Assignment » Transcribe only part of the material below: the lines from the one containing "This screenshot has width=1262, height=991." through the one containing "Click the V3 = 8 V label", inclusive, exactly as written.

☆ ☆ ☆ ☆ ☆ ☆ ☆

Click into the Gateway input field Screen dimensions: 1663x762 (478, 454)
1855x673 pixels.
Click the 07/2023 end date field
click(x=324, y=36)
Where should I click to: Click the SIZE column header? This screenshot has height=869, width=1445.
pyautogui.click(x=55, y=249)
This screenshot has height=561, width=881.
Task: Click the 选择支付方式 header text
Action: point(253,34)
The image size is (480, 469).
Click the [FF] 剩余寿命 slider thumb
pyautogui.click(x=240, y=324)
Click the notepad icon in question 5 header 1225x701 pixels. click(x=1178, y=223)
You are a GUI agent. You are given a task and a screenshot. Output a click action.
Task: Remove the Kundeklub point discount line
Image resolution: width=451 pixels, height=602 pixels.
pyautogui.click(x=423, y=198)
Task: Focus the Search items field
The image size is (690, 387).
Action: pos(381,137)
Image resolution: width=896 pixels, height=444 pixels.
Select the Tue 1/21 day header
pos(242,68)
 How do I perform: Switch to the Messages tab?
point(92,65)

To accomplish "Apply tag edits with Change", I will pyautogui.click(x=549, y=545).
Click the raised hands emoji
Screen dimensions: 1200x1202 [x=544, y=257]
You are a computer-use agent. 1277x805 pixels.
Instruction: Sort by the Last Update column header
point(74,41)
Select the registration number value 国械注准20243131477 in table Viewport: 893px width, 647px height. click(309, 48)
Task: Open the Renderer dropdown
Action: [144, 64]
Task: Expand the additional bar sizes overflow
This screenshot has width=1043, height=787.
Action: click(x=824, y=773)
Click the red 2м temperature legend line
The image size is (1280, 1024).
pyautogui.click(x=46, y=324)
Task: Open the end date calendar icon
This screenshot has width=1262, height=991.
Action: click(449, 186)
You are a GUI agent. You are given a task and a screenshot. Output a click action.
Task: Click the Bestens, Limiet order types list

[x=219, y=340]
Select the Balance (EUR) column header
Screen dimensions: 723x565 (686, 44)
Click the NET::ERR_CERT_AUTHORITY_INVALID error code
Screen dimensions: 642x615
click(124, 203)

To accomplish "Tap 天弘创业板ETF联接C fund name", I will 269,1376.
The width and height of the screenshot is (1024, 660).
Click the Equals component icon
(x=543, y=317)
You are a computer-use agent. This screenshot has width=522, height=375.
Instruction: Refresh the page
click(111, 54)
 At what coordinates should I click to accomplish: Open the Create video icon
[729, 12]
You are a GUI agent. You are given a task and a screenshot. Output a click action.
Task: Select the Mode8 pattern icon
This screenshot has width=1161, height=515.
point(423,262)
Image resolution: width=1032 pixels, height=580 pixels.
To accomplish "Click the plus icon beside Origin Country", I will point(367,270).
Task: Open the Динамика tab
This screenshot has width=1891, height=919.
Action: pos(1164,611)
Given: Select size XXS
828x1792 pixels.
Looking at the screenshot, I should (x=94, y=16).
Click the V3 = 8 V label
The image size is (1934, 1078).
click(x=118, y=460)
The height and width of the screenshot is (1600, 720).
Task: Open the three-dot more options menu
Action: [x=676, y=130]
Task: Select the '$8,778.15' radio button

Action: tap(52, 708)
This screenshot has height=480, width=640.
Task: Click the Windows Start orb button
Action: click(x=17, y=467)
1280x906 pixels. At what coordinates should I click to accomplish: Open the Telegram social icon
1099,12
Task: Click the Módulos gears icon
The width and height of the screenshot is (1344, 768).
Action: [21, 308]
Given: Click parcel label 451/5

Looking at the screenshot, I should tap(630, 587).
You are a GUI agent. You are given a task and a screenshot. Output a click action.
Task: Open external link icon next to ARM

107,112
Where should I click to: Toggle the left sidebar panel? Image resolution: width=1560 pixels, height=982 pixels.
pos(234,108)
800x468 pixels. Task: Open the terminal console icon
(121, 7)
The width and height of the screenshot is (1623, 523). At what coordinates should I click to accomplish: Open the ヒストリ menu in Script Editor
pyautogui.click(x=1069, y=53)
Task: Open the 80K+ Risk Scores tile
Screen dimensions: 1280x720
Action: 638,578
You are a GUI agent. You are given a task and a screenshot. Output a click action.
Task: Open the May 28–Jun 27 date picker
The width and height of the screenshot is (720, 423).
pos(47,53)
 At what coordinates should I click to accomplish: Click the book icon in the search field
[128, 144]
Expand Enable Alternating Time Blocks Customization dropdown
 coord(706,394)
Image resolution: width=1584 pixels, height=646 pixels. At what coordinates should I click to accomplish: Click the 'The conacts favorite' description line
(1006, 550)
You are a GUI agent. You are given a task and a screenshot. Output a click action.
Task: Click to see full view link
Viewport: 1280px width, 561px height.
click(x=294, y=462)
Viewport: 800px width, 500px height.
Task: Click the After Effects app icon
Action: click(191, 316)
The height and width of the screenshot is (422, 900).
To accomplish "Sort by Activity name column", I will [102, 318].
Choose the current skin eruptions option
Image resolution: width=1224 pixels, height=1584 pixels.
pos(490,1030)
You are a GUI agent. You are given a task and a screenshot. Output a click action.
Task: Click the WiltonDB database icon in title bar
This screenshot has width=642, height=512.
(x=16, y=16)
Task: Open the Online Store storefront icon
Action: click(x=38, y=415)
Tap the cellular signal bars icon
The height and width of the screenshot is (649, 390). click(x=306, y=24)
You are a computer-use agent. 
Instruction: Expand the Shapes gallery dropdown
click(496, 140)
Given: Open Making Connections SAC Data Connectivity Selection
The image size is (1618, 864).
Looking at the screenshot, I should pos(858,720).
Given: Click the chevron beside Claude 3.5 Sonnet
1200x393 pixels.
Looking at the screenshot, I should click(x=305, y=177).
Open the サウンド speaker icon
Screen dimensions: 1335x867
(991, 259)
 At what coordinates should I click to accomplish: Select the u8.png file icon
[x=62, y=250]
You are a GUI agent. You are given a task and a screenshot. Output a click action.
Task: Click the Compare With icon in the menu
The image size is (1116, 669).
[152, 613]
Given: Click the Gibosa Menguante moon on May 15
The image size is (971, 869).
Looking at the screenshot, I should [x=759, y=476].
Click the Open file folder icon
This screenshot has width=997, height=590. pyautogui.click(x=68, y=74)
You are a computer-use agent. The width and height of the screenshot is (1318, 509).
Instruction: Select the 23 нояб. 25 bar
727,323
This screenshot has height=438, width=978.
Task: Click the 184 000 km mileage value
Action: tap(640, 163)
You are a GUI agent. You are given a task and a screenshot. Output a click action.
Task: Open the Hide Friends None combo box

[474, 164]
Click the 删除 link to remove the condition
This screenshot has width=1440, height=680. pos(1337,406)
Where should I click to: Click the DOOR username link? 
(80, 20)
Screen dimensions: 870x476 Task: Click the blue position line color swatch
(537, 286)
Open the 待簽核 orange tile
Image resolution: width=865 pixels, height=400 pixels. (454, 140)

☆ ☆ ☆ ☆ ☆ ☆ ☆

Reply »
This screenshot has width=1262, height=991.
Action: click(449, 186)
You are a GUI agent. You are given a task and a screenshot. Output a click action.
Task: Click the Bestens, Limiet order types list

[x=219, y=340]
Select the Balance (EUR) column header
Screen dimensions: 723x565 (686, 44)
Click the NET::ERR_CERT_AUTHORITY_INVALID error code
Screen dimensions: 642x615
click(124, 203)

To accomplish "Tap 天弘创业板ETF联接C fund name", I will 269,1376.
The width and height of the screenshot is (1024, 660).
Click the Equals component icon
(x=543, y=317)
You are a computer-use agent. This screenshot has width=522, height=375.
Instruction: Refresh the page
click(111, 54)
 At what coordinates should I click to accomplish: Open the Create video icon
[729, 12]
You are a GUI agent. You are given a task and a screenshot. Output a click action.
Task: Select the Mode8 pattern icon
This screenshot has width=1161, height=515.
point(423,262)
Image resolution: width=1032 pixels, height=580 pixels.
To accomplish "Click the plus icon beside Origin Country", I will point(367,270).
Task: Open the Динамика tab
This screenshot has width=1891, height=919.
Action: pos(1164,611)
Given: Select size XXS
828x1792 pixels.
Looking at the screenshot, I should (x=94, y=16).
Click the V3 = 8 V label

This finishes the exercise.